--- Start of INFORMATION SHOWN ---

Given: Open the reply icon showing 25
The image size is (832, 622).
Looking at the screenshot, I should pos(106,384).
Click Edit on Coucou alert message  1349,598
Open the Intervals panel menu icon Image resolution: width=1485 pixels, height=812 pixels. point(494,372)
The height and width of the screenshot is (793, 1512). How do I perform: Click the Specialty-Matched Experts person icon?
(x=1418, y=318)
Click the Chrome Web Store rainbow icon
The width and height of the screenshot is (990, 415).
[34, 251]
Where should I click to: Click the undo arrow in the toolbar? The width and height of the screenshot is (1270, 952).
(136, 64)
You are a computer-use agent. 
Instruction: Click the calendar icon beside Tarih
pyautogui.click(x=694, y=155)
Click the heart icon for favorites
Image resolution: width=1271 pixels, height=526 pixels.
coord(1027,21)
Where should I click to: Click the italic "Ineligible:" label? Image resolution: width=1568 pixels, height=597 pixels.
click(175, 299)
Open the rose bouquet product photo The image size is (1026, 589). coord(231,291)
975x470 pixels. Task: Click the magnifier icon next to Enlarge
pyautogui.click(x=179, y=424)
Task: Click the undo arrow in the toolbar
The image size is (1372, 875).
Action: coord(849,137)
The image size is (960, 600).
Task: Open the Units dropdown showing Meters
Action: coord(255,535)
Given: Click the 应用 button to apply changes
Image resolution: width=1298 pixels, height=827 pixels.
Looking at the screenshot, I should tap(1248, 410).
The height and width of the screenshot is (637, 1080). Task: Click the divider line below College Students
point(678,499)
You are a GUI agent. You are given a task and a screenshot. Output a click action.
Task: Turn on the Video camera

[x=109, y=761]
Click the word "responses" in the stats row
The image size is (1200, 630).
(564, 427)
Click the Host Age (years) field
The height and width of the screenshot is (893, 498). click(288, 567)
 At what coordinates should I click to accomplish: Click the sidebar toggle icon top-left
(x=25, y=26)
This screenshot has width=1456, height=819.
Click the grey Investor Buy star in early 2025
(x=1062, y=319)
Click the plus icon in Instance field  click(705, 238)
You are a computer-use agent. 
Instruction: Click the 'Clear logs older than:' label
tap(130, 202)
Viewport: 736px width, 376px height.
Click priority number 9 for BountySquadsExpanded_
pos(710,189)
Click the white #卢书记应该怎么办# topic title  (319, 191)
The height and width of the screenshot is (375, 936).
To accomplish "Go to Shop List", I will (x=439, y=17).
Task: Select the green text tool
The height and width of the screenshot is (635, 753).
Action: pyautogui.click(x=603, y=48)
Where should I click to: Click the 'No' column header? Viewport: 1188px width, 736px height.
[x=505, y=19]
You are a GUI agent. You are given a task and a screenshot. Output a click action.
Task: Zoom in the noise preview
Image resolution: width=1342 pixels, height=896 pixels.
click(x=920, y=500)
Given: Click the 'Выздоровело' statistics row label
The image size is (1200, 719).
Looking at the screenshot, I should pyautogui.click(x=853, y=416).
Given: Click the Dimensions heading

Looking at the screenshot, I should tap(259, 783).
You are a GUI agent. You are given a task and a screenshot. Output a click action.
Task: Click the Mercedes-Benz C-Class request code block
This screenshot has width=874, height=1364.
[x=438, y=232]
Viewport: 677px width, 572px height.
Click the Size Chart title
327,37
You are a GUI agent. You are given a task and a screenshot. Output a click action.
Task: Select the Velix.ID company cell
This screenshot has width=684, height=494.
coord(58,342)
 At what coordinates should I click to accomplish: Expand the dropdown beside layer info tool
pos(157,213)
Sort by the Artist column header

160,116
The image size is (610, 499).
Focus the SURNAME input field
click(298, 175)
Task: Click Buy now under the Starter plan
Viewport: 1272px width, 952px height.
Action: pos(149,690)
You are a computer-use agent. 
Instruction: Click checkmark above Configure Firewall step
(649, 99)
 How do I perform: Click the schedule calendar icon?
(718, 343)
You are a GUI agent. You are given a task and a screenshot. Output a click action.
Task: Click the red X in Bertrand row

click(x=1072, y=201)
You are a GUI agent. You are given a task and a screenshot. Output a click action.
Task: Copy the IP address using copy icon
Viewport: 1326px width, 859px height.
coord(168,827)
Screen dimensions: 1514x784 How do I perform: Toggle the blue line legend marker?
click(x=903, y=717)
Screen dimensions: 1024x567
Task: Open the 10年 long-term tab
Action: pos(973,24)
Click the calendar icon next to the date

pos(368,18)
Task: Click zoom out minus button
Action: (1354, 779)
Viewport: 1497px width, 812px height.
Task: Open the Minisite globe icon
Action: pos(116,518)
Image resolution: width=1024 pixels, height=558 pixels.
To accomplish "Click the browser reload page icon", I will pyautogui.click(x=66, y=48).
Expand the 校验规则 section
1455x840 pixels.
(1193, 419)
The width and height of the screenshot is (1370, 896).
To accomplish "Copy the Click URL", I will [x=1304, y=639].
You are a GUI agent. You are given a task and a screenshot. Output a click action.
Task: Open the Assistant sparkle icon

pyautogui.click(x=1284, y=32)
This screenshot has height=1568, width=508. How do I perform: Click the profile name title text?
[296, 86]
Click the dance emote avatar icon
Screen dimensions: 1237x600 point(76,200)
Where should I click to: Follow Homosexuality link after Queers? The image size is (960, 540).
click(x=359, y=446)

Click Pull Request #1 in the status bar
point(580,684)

--- End of INFORMATION SHOWN ---

## EXERCISE DETAILS
Copy all of the rows above word for word.

## PROBLEM SOLUTION
Given: Open the reply icon showing 25
The image size is (832, 622).
Looking at the screenshot, I should pos(106,384).
Click Edit on Coucou alert message  1349,598
Open the Intervals panel menu icon Image resolution: width=1485 pixels, height=812 pixels. point(494,372)
The height and width of the screenshot is (793, 1512). How do I perform: Click the Specialty-Matched Experts person icon?
(x=1418, y=318)
Click the Chrome Web Store rainbow icon
The width and height of the screenshot is (990, 415).
[34, 251]
Where should I click to: Click the undo arrow in the toolbar? The width and height of the screenshot is (1270, 952).
(136, 64)
You are a computer-use agent. 
Instruction: Click the calendar icon beside Tarih
pyautogui.click(x=694, y=155)
Click the heart icon for favorites
Image resolution: width=1271 pixels, height=526 pixels.
coord(1027,21)
Where should I click to: Click the italic "Ineligible:" label? Image resolution: width=1568 pixels, height=597 pixels.
click(175, 299)
Open the rose bouquet product photo The image size is (1026, 589). coord(231,291)
975x470 pixels. Task: Click the magnifier icon next to Enlarge
pyautogui.click(x=179, y=424)
Task: Click the undo arrow in the toolbar
The image size is (1372, 875).
Action: coord(849,137)
The image size is (960, 600).
Task: Open the Units dropdown showing Meters
Action: coord(255,535)
Given: Click the 应用 button to apply changes
Image resolution: width=1298 pixels, height=827 pixels.
Looking at the screenshot, I should tap(1248, 410).
The height and width of the screenshot is (637, 1080). Task: Click the divider line below College Students
point(678,499)
You are a GUI agent. You are given a task and a screenshot. Output a click action.
Task: Turn on the Video camera

[x=109, y=761]
Click the word "responses" in the stats row
The image size is (1200, 630).
(564, 427)
Click the Host Age (years) field
The height and width of the screenshot is (893, 498). click(288, 567)
 At what coordinates should I click to accomplish: Click the sidebar toggle icon top-left
(x=25, y=26)
This screenshot has width=1456, height=819.
Click the grey Investor Buy star in early 2025
(x=1062, y=319)
Click the plus icon in Instance field  click(705, 238)
You are a computer-use agent. 
Instruction: Click the 'Clear logs older than:' label
tap(130, 202)
Viewport: 736px width, 376px height.
Click priority number 9 for BountySquadsExpanded_
pos(710,189)
Click the white #卢书记应该怎么办# topic title  (319, 191)
The height and width of the screenshot is (375, 936).
To accomplish "Go to Shop List", I will (x=439, y=17).
Task: Select the green text tool
The height and width of the screenshot is (635, 753).
Action: pyautogui.click(x=603, y=48)
Where should I click to: Click the 'No' column header? Viewport: 1188px width, 736px height.
[x=505, y=19]
You are a GUI agent. You are given a task and a screenshot. Output a click action.
Task: Zoom in the noise preview
Image resolution: width=1342 pixels, height=896 pixels.
click(x=920, y=500)
Given: Click the 'Выздоровело' statistics row label
The image size is (1200, 719).
Looking at the screenshot, I should pyautogui.click(x=853, y=416).
Given: Click the Dimensions heading

Looking at the screenshot, I should tap(259, 783).
You are a GUI agent. You are given a task and a screenshot. Output a click action.
Task: Click the Mercedes-Benz C-Class request code block
This screenshot has width=874, height=1364.
[x=438, y=232]
Viewport: 677px width, 572px height.
Click the Size Chart title
327,37
You are a GUI agent. You are given a task and a screenshot. Output a click action.
Task: Select the Velix.ID company cell
This screenshot has width=684, height=494.
coord(58,342)
 At what coordinates should I click to accomplish: Expand the dropdown beside layer info tool
pos(157,213)
Sort by the Artist column header

160,116
The image size is (610, 499).
Focus the SURNAME input field
click(298, 175)
Task: Click Buy now under the Starter plan
Viewport: 1272px width, 952px height.
Action: pos(149,690)
You are a computer-use agent. 
Instruction: Click checkmark above Configure Firewall step
(649, 99)
 How do I perform: Click the schedule calendar icon?
(718, 343)
You are a GUI agent. You are given a task and a screenshot. Output a click action.
Task: Click the red X in Bertrand row

click(x=1072, y=201)
You are a GUI agent. You are given a task and a screenshot. Output a click action.
Task: Copy the IP address using copy icon
Viewport: 1326px width, 859px height.
coord(168,827)
Screen dimensions: 1514x784 How do I perform: Toggle the blue line legend marker?
click(x=903, y=717)
Screen dimensions: 1024x567
Task: Open the 10年 long-term tab
Action: pos(973,24)
Click the calendar icon next to the date

pos(368,18)
Task: Click zoom out minus button
Action: (1354, 779)
Viewport: 1497px width, 812px height.
Task: Open the Minisite globe icon
Action: pos(116,518)
Image resolution: width=1024 pixels, height=558 pixels.
To accomplish "Click the browser reload page icon", I will pyautogui.click(x=66, y=48).
Expand the 校验规则 section
1455x840 pixels.
(1193, 419)
The width and height of the screenshot is (1370, 896).
To accomplish "Copy the Click URL", I will [x=1304, y=639].
You are a GUI agent. You are given a task and a screenshot. Output a click action.
Task: Open the Assistant sparkle icon

pyautogui.click(x=1284, y=32)
This screenshot has height=1568, width=508. How do I perform: Click the profile name title text?
[296, 86]
Click the dance emote avatar icon
Screen dimensions: 1237x600 point(76,200)
Where should I click to: Follow Homosexuality link after Queers? The image size is (960, 540).
click(x=359, y=446)

Click Pull Request #1 in the status bar
point(580,684)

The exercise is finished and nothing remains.